WHAT IS BEING ASKED: Your task is to copy all of the entries exactly as they are given.

EXERCISE INPUTS:
=== Section Start ===
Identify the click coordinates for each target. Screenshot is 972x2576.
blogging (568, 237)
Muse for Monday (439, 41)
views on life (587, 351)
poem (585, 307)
=== Section End ===
EXERCISE RESPONSE:
Identify the click coordinates for each target. Screenshot is 972x2576.
blogging (568, 237)
Muse for Monday (439, 41)
views on life (587, 351)
poem (585, 307)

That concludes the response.